Angel had awoken that morning, sprawled on her side on the splintered floorboards under the window of the third floor, the ungodly bright sun flooding the room and hurting her eyes. As soon as she had taken her first breath of consciousness, it felt as though an ice pick was being driven into her skull; felt as though her brains had been put through a processor and were ripping apart inside her cranium.
It had been fantastically worse than any hangover she had ever encountered. It had been even worse than the hangovers she acquired from the cheap gin Flynn acquired and both downed after an assassination.
But she hadn't drunk. She hadn't touched a single iota of alcohol since that day she and Flynn went to Brooklyn-the day she never wanted to recall for as long as she still breathed.
Her mind and soul had felt weak and her physical body ill by the way she disgorged her empty stomach with her head hanging out the window. She had felt hot and cold, had chills that could have perhaps been the cause of a fever.

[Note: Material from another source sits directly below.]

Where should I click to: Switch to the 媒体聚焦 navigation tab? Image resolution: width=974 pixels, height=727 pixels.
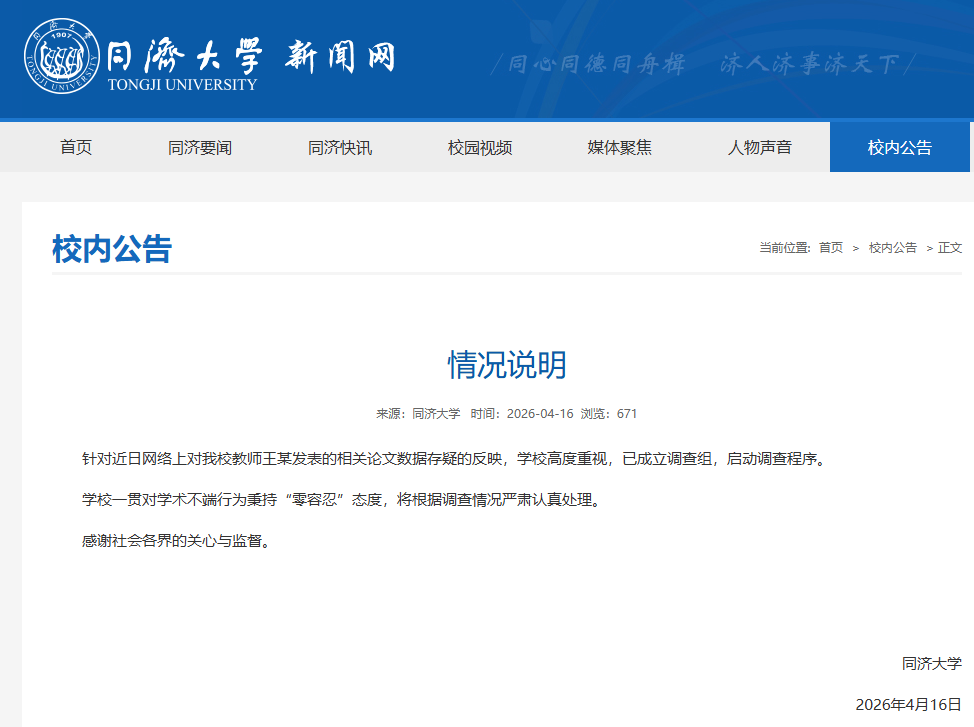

Though, she knew it was not a physical affliction that plagued her. Yet, she found it quite astonishing to believe that three words numbering three syllables-
There's still time.
-could account for the overwhelming sickness she encountered. She spent the remainder of the morning, or perhaps it had been the rest of the afternoon for the time slipped her mind, sprawled on her stomach on the mattress. She stared unwaveringly at nothing in particular, falling in and out of blurry bouts of slumber, feeling to weak too muster enough energy to even find Flynn and head down to the Hideaway for food.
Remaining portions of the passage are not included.